+++ Fonte

Acórdão nº 2008/0003244-0 de T3 - TERCEIRA TURMA

Data23 Junho 2009
Número do processo2008/0003244-0
ÓrgãoTerceira Turma (Superior Tribunal de Justiça do Brasil)

RECURSO ESPECIAL Nº 1.021.688 - RJ (2008/0003244-0)

RELATOR : MINISTRO MASSAMI UYEDA
R.P/ACÓRDÃO : MINISTRO SIDNEI BENETI
RECORRENTE : E.A.S.
ADVOGADOS : ANTÔNIO AUGUSTO ALCKMIN NOGUEIRA
ALEXANDRE FIDALGO E OUTRO(S)
RECORRIDO : E.A.D.S.N.
ADVOGADO : L.R.L.S. E OUTRO(S)

EMENTA

RECURSO ESPECIAL. AÇÃO DE INDENIZAÇÃO POR DANOS MORAIS. ATO ILÍCITO. RESPONSABILIDADE CIVIL. INOCORRÊNCIA. LEI 5.250/67 (LEI DE IMPRENSA). ABSOLVIÇÃO CRIMINAL COM REFLEXOS CIVIS. ACIDENTE DE TRÂNSITO. PUBLICAÇÃO DE REPORTAGEM EM REVISTA DE GRANDE CIRCULAÇÃO. INEXISTÊNCIA DE DANO EXTRAPATRIMONIAL NA ESPÉCIE. LIBERDADE DE INFORMAÇÃO. FATO PÚBLICO E NOTÓRIO. UTILIZAÇÃO DE EPÍTETO (ANIMAL). POLISSÊMICO. POSSIBILIDADE. VALORAÇÃO DE PROVAS. SÚMULA 7. NÃO INCIDÊNCIA. IMPROCEDÊNCIA DA AÇÃO. PROVIMENTO.

++++++
+++ Registros do conjunto

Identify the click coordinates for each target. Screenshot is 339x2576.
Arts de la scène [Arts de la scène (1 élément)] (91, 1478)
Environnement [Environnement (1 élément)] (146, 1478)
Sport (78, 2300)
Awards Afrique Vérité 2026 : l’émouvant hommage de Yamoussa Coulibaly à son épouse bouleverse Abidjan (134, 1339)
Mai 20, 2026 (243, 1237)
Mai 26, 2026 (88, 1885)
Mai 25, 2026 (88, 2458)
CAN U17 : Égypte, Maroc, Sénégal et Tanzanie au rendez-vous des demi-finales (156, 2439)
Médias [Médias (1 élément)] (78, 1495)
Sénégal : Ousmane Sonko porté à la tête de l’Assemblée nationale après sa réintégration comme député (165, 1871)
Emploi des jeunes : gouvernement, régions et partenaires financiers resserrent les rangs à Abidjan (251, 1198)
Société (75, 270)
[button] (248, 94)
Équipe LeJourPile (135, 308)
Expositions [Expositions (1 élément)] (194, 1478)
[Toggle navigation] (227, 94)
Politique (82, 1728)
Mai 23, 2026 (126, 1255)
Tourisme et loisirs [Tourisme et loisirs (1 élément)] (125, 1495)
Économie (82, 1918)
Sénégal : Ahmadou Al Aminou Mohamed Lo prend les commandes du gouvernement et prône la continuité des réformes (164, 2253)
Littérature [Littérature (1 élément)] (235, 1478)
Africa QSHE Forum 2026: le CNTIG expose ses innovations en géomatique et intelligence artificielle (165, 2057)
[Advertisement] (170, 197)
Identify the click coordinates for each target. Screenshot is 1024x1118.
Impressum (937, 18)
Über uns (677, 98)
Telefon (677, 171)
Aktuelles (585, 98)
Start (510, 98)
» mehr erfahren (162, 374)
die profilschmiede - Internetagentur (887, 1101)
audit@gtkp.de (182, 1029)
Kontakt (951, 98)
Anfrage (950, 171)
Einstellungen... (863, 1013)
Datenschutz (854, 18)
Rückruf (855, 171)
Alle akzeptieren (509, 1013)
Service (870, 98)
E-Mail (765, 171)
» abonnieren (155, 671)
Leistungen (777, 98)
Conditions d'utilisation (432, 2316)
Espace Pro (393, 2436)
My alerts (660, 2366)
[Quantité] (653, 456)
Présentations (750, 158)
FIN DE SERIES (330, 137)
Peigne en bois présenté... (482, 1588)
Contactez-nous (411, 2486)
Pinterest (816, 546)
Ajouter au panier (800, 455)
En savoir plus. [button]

++++++

*Tarefas do exercício:*
a. Reproduza sem alterações o trecho dos registros que começa na linha que contém "Anfrage (950, 171)" e segue até o fim dos registros, incluindo as duas pontas.
b. Dê continuidade ao acórdão sobre a ação de indenização por danos morais a partir do ponto em que ele termina.
O acórdão e os registros vêm de fontes diferentes.

*Respostas por tarefa:*
a.
Anfrage (950, 171)
Einstellungen... (863, 1013)
Datenschutz (854, 18)
Rückruf (855, 171)
Alle akzeptieren (509, 1013)
Service (870, 98)
E-Mail (765, 171)
» abonnieren (155, 671)
Leistungen (777, 98)
Conditions d'utilisation (432, 2316)
Espace Pro (393, 2436)
My alerts (660, 2366)
[Quantité] (653, 456)
Présentations (750, 158)
FIN DE SERIES (330, 137)
Peigne en bois présenté... (482, 1588)
Contactez-nous (411, 2486)
Pinterest (816, 546)
Ajouter au panier (800, 455)
En savoir plus. [button]

b.
  1. No caso em exame, não se trata de reexame de prova, isto é, de motivos de conhecimento dos fatos em que se funda o reconhecimento de dano moral e uso da imagem, visto que os fatos são absolutamente certos, mas sim de valoração jurídica.

  2. A imagem exposta ja havia resultado, evidentemente, em positivas vantagens, inclusive patrimoniais, no decorrer da carreira do atleta, com a contra-partida, contudo, da abertura de caminho para a negativa exposição, dado o caráter polissêmico da expressão. Logo, no caso, não se tem acréscimo negativo à matéria, mas, sim, a simples transposição de qualificação já antes criada, consentida e usufruída, posta à receptividade e ao debate da opinião pública. Em verdade, a imagem estampada, subsumiu-se no geral caráter visivelmente informativo e educativo da matéria a respeito de acidentes de veículos, ainda que desagradando ao Autor e a quem mais negativamente lembrado.

  3. No caso concreto, declarada pela justiça penal a não caracterização dos crimes considerados contra a honra, inexistirá o ilícito civil correspondente, salvo se a absolvição decorrer de insuficiência de provas.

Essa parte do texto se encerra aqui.